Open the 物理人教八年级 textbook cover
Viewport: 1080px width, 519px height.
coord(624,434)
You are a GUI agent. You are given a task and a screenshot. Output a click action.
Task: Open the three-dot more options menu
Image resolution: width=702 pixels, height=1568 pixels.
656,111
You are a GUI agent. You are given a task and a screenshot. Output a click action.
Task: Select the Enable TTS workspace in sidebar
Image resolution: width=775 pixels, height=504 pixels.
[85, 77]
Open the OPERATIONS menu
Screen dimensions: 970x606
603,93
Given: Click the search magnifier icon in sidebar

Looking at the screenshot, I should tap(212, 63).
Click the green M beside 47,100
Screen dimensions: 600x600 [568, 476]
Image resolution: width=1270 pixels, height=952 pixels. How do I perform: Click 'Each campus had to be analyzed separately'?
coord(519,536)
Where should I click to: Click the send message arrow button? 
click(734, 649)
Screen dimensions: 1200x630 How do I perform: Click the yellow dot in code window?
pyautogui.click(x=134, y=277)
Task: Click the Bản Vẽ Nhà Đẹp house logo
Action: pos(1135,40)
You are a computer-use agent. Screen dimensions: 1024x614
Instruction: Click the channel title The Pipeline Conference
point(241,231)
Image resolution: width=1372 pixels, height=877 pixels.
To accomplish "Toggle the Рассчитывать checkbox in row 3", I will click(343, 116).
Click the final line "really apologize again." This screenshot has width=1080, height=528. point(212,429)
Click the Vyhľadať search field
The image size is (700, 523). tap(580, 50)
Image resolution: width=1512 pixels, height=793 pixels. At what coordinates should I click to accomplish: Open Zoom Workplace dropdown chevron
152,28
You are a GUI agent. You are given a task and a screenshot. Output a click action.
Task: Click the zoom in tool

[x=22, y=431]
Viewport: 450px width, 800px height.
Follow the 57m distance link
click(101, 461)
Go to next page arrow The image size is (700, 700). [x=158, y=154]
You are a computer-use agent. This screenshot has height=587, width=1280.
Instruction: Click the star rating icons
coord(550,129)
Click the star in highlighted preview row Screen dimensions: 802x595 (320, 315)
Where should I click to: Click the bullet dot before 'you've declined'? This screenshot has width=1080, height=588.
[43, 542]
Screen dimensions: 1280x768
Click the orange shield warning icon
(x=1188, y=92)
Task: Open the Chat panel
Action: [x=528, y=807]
--
> DIRECTIONS
Copy out, from the listing above, every line that contains the string "computer".

> EXERCISE ANSWER
You are a computer-use agent. Screen dimensions: 1024x614
You are a computer-use agent. This screenshot has height=587, width=1280.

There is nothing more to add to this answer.